To support these hypotheses, the authors draw on three strands of evidence. (1) Empirical results from deep learning experiments demonstrate that deeper networks are harder to train, that careful initialization, curriculum learning, or auxiliary supervision dramatically improve convergence, and that these techniques are analogous to the role of cultural scaffolding. (2) Cognitive and educational research shows that societies with rich linguistic exchange and formal instruction achieve faster cumulative knowledge growth than societies relying on oral transmission alone. (3) Comparative analyses of domains with high cultural transmission rates (e.g., modern science, mathematics) versus low‑transmission domains (e.g., certain folk traditions) reveal a clear correlation between transmission efficiency and the depth of abstract knowledge accumulated.
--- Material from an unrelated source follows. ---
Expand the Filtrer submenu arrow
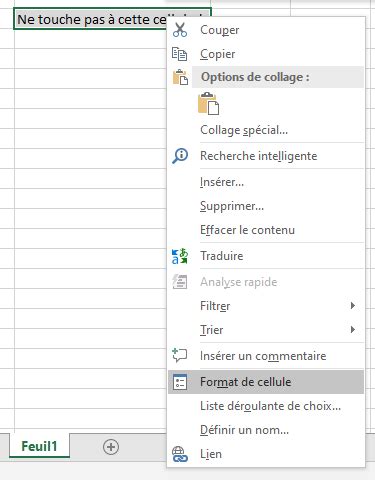Screen dimensions: 375x480 point(353,306)
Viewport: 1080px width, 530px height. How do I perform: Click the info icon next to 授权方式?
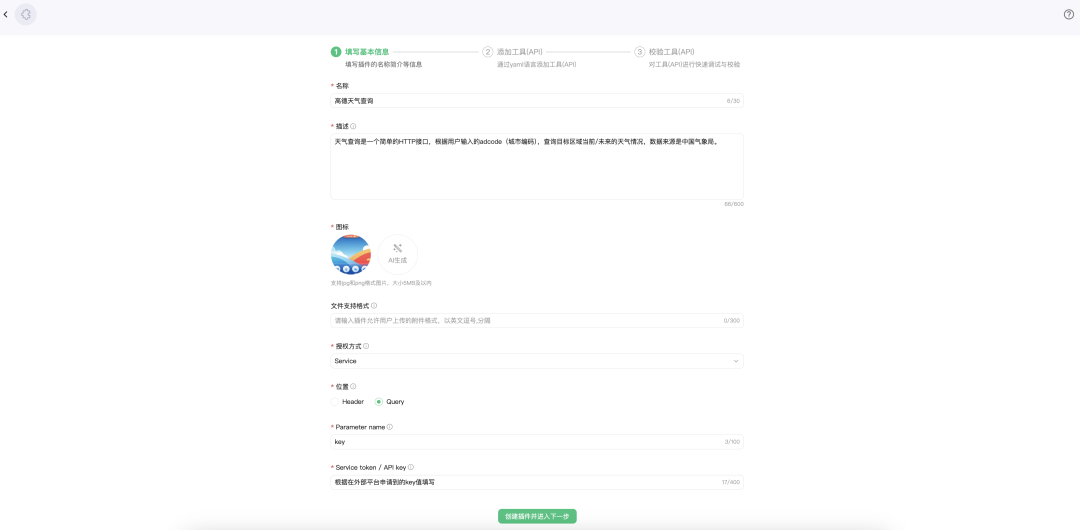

The paper concludes with several implications. For education, it suggests designing curricula that explicitly provide high‑level hints and encourage collaborative recombination of ideas, thereby mimicking the cultural recombination operator that the theory identifies as essential. For AI research, it recommends incorporating multi‑agent communication and meta‑learning frameworks inspired by human cultural processes to alleviate the local‑minimum problem in deep networks. In sum, the authors present a cross‑disciplinary framework that positions culture and language as evolutionary tools that enable human brains to surmount intrinsic optimization difficulties, thereby facilitating the rapid accumulation of high‑level abstractions that define modern civilization.